Adequate metaphors are bound to escape one. Let's just say that this convention-defying discipline narrows to an unprecedented degree the gap between swimming and a fight in a wet car park. We hadn't realised, until Stuart Storey explained it to us, that the reason the triathletes wear identical swimming hats for the water-bound stage of their journey is not just to make life miserable - indeed, impossible - for commentators such as Storey, but to guarantee anonymity and discourage people from taking out their rivals by sinking them in the early stages.
Open-water swimming, however, knows no such niceties. You wear the hat of your nation, so if anyone wants to sit on the Russian world champion during the opening exchanges, they get a handy latex sighter and can feel free. And it's a shame that no one did yesterday, because the Russian narrowly blitzed our brave British pair in the final metres, nudging them back into silver and bronze positions - which is hugely creditable, of course, except that in this, the age of the British “gold rush”, our expectations now point at the ceiling and we mutter rather haughtily about “mere” bronzes, in the way Australians used to.
Barging aside, or even swimming right over, the swimmer ahead of you is entirely within your job description as an open-water swimmer. There are no signs up prohibiting diving, running or bombing, either. Petting is probably OK, as well, but it won't get you up with the leaders. Steve Parry, in the commentary box, watched the liquid scrap developing in front of him and declared, “As a pure-water swimmer, I would hate that.” As someone who lost focus after Prelim 1, I would hate that, too.

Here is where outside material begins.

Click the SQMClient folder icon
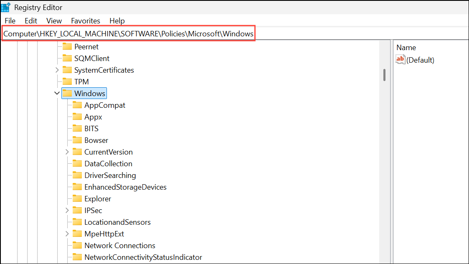Image resolution: width=469 pixels, height=264 pixels. (67, 58)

It's great to stare at, though. Yesterday we looked on, aghast, as Cassie Patten swum unwittingly into a thumping great yellow buoy and nearly tangled herself in its trailing rope. It was like something out of Tarka the Otter, with the difference being that this time one cared about what happened at the end. And with the other difference being that there was nothing hinging on the fate of Tarka in terms of lottery funding for 2012.
While we're on the subject of tear-jerking animal sagas, BBC news was heavily rotating a breaking story from Sea World in Orlando, Florida, where Shamu the killer whale has apparently been watching Michael Phelps on the big screen and imitating him in the water. But let's be serious. The killer whale didn't get the idea off Phelps. Phelps got the idea off the killer whale. Anyway, does Shamu really watch telly? Let's hope he didn't tune in for the open-water swimming. If he starts getting ideas from that, in the pool he calls home, lives could be in danger.

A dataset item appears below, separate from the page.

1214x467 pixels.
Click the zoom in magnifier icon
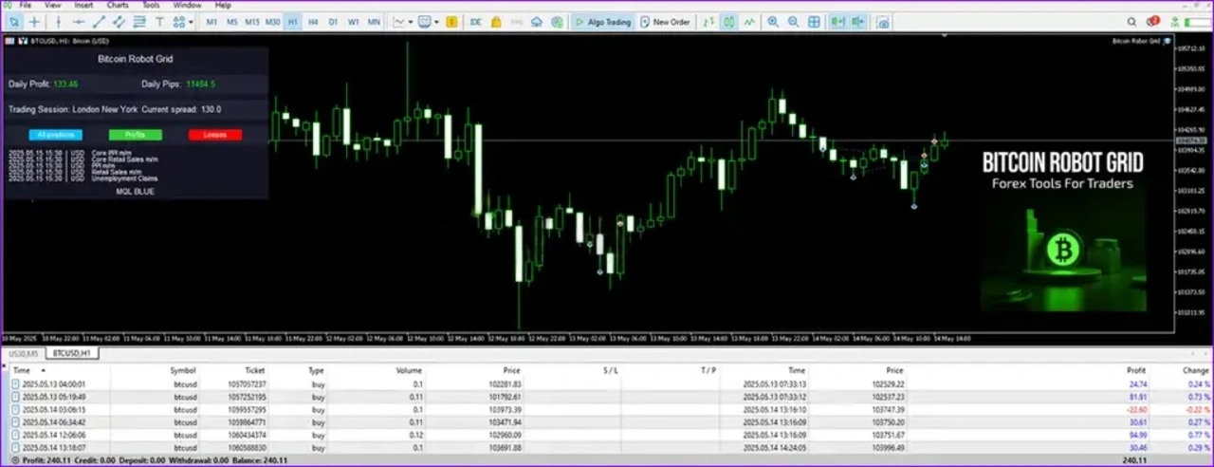click(773, 22)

In other news, Michael Johnson managed to smile even after Usain Bolt tore up his prediction and stormed off with his world record. Dame Kelly Holmes has produced the best statement yet on the mysteries of athletic excellence: “It's such a fine line between being brilliant and injured.” And at the synchronised swimming (disappointingly not an open-water event), China are fielding Jiang Tingting and Jiang Wenwen and the BBC is using American commentators called Karen and Karin. Is this a wind-up? Anyway, as Karen (or possibly Karin) said about Jiang and Jiang, “They've got gorgeous legs and they do really neat moves together.” There's not a lot you can add to that, really.